◆ **WHAT YOU ARE ASKED TO DO**:
Filter the records below down to lines containing "item".

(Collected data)
.....
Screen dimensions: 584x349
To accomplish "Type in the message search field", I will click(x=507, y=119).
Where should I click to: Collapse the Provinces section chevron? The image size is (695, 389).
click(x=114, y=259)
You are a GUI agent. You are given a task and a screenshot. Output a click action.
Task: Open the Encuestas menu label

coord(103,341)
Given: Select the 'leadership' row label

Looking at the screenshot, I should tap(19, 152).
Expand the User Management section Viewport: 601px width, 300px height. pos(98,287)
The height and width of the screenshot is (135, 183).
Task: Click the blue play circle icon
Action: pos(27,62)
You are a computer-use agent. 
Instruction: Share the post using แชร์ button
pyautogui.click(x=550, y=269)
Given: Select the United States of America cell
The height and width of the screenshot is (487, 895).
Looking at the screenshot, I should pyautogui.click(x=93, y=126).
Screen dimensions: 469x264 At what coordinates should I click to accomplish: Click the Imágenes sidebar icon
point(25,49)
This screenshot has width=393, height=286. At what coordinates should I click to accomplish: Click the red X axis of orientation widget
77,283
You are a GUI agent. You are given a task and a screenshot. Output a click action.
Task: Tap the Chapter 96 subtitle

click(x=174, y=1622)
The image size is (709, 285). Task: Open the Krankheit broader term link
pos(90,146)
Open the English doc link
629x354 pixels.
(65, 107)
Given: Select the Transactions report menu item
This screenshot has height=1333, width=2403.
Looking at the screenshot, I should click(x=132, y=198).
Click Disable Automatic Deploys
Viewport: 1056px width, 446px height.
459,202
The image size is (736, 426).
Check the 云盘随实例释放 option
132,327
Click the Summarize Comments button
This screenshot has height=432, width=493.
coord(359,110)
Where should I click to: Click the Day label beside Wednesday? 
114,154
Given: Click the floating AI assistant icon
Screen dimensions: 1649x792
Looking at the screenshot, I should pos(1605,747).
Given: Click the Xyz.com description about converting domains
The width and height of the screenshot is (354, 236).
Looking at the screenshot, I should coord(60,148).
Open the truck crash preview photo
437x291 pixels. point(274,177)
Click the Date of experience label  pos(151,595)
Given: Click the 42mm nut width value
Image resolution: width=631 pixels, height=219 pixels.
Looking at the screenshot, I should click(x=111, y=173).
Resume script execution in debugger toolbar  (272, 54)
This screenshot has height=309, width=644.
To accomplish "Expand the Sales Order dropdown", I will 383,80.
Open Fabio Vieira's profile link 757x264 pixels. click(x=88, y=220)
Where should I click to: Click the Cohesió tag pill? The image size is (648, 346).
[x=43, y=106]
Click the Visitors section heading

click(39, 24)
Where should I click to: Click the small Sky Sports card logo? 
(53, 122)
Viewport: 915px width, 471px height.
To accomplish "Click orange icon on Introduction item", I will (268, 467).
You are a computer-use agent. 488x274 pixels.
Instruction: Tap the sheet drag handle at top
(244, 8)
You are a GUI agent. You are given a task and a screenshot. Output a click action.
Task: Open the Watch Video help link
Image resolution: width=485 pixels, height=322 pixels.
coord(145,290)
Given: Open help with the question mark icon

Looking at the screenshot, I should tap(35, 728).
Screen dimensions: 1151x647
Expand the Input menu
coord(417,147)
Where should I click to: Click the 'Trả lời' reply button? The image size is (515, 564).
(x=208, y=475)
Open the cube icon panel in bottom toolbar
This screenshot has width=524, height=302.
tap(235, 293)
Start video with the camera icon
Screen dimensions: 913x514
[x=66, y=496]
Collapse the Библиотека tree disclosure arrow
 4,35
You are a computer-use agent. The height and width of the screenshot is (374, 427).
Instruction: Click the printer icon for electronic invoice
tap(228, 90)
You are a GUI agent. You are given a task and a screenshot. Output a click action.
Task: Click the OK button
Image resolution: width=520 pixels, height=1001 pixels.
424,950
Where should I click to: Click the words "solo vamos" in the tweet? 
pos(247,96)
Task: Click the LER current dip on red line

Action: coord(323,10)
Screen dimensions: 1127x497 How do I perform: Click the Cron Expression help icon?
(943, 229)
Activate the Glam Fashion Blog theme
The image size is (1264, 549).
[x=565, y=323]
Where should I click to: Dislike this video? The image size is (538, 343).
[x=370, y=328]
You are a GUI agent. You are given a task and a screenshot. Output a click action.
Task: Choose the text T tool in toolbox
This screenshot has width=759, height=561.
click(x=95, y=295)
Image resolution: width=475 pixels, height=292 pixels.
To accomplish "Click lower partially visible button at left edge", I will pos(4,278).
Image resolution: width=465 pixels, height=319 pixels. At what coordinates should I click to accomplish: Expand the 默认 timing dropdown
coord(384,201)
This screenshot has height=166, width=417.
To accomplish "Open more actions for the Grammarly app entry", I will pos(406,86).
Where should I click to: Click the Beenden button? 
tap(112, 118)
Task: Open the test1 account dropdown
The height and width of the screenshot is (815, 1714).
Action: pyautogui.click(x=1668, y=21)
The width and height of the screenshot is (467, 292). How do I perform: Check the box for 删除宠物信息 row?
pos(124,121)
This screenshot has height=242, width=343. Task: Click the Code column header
.....
◆ **TASK ANSWER**:
Given: Select the Transactions report menu item
To accomplish "Click orange icon on Introduction item", I will (268, 467).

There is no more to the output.